Provided passage:
* * *

And of course, there is classic lesbian banter (classic anyone banter, really)

“Are we just going to take it?” said Shuthmili, though she didn’t hesitate to climb into the barge.

“Didn’t they teach you how to steal a ship at wizard school?” said Csorwe.

~~

Csorwe realized, now–and in fact she must have been pretty dense not to see it before–that Shuthmili was unspeakably beautiful. That everything about her was perfect and that it would be worth doing almost anything to coax a genuine smile out of her. Csorwe lay still where she had fallen, lightly stunned.

“Is something wrong?” said Suthmili. She brushed her hair back out of her eyes in a way that made Csorwe want to take her face in both hands and kiss her.

“No,” said Csorwe, pleased with herself for how impressively normal her voice still sounded. “I was just thinking.”

“Oh, do tell me how that goes,” said Shuthmili. “I’ve heard it’s not as good as people make it out to be.”

 

THE UNSPOKEN NAME is a delight of epic fantasy–a bit long in the tusk in some places but otherwise perfectly rendered. The cover is gorgeous, the characters deeply three dimensional, the dialogue almost an art. There’s moral grayness and coming of age and romance and betrayal and angry, vengeful gods. There’s training montages (you have to supply your own music) and creepy, lurking scenes, and Deeply Unsettling Looks and unrequited love (the m/m line).

Buy this book. You need this book. It’ll look pretty on your bookshelf and you can defeat some old gods and maybe get a chance at eternal life.

Filed Under: book review Tagged With: fantasy, lesbian

February 20, 2021

Review: Isle of Broken Years by Jane Fletcher

Genre: science fiction – time travel / fantasy – lesbians on boats (pirates)

Pairings: f/f

Queer Representation: cis lesbian

Warnings: rape taunts (it IS a pirate book after all)

Review

Like all of Jane Flecther’s books, please pay ABSOLUTELY NO ATTENTION TO THE COVER. This book is GOLD and so help me I will pay for the next cover myself can we please get this woman covers that properly showcase her work!?!

Ahem.

Catalina de Valasco is on a galleon, headed for the Americas to meet her rich husband (whom she has never met). Pirates attack! The cabin boy of said pirate ship is Sam, our dashing tomboy lesbian love interest, cleverly disguised (or so she thinks). Anyway. The crew is slaughtered but finding a lady in a fancy dress, they realize hey, ransom! Sweet! So they change course and head for the Bermuda Triangle (stay with me).

So it’s hard, right, being a pirate that likes ladies? I mean, you’ve got one ON YOUR SHIP but your captain won’t let you rape her because they she isn’t worth as much money. Not all the crew agree with this financial plan, and several attempts are made, which Sam cleverly foils with chickens. We are not yet to the major plot twist. Hang in there. They sail through the triangle as they try to go somewhere that will pay ransom for an annoying, high-bred Spanish lady. There is weird weather and there is a mutiny etc. Sam, Catalina, Catalina’s (very gay) manservant Alonzo, and some of the would-be-rapists are stranded on an island where robots try to kill them. Yes. Robots. Strap in.

* * *

What to produce: Can you print the passage of the book reviews starting at "Review: Isle of" and ending at "book after all)", word for word? Work from the book reviews above and nothing else.

Stored data:
* * *

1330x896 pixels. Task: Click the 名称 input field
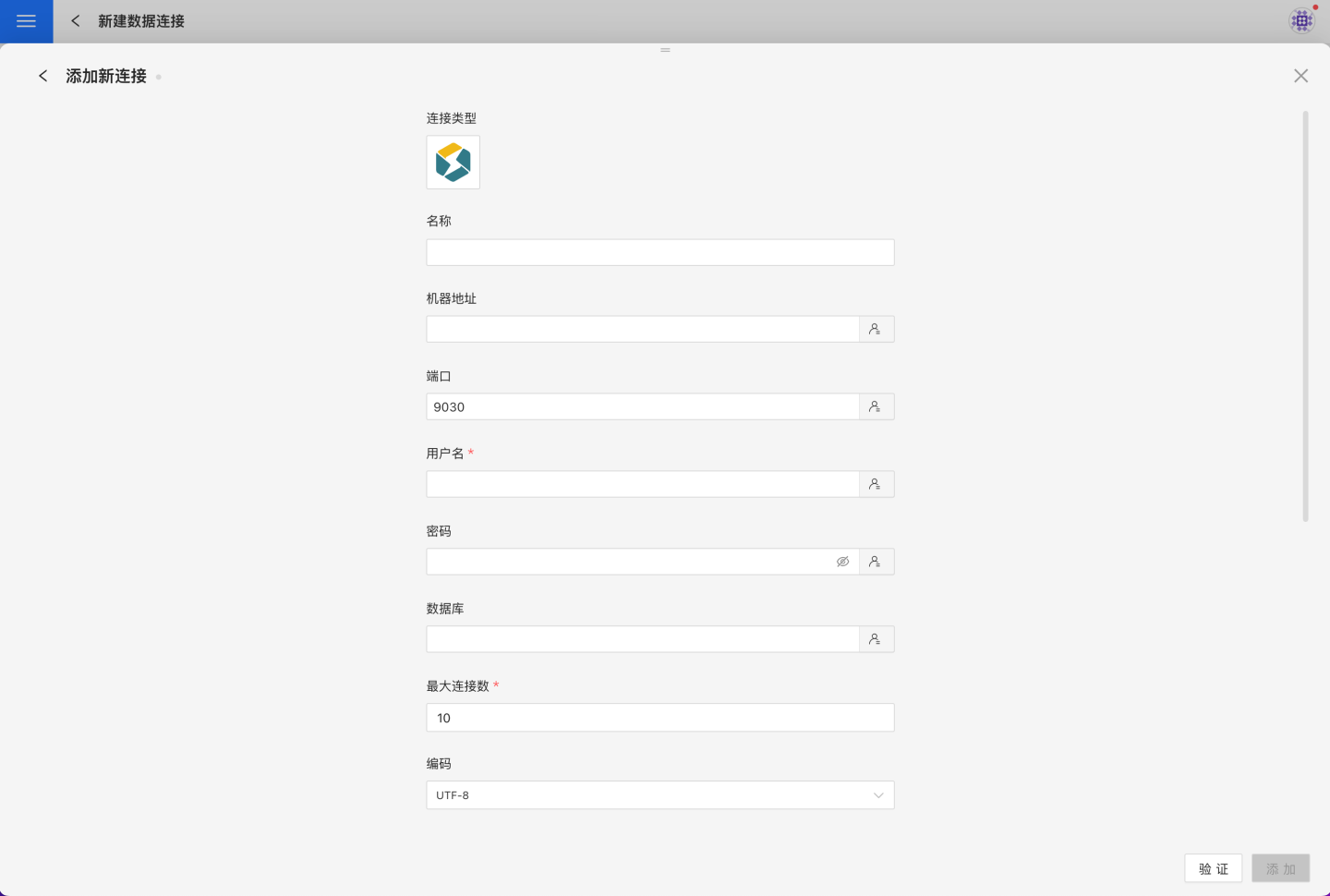[659, 252]
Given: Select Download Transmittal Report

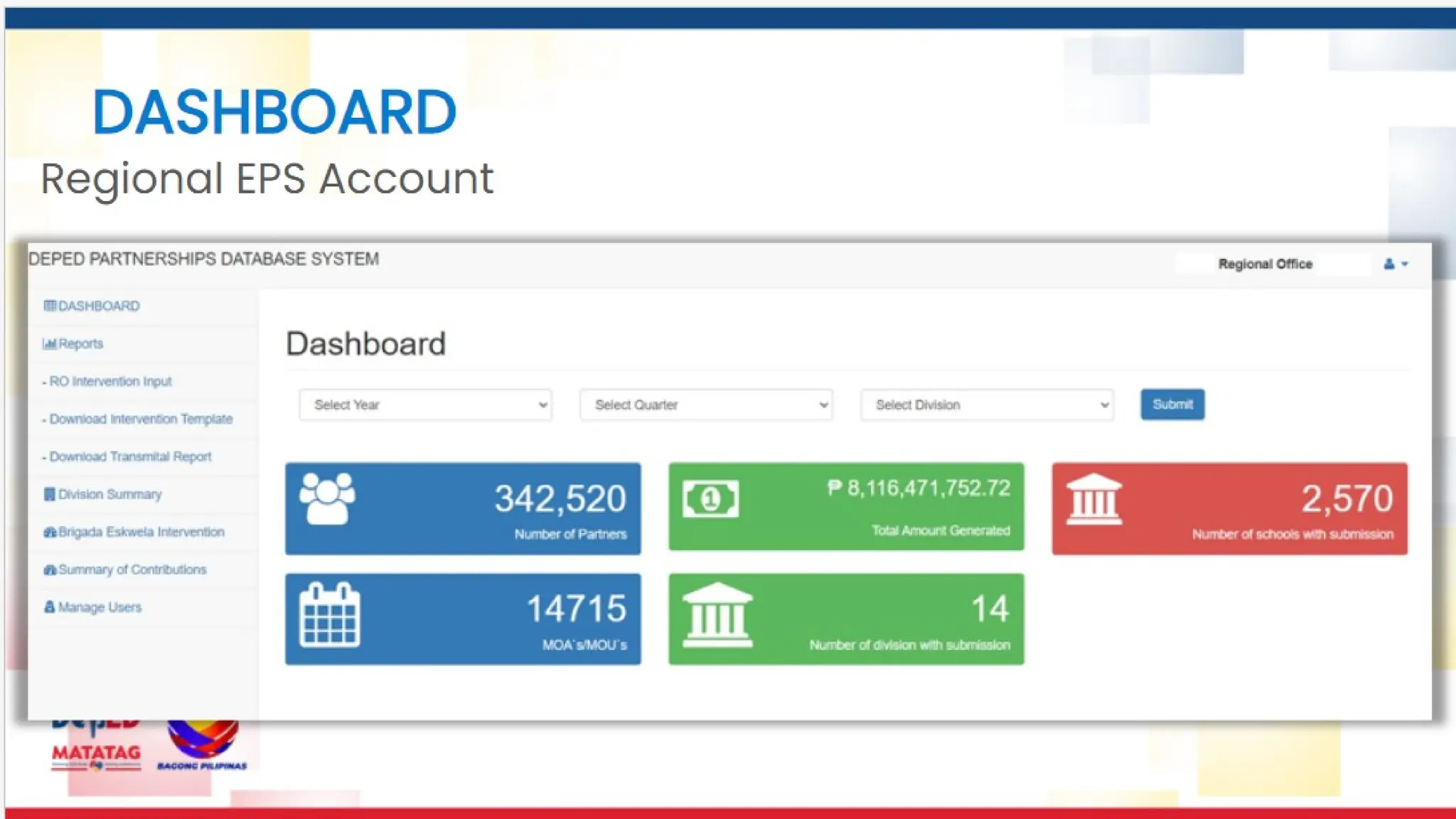Looking at the screenshot, I should coord(130,457).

* * *

Full answer:
Review: Isle of Broken Years by Jane Fletcher

Genre: science fiction – time travel / fantasy – lesbians on boats (pirates)

Pairings: f/f

Queer Representation: cis lesbian

Warnings: rape taunts (it IS a pirate book after all)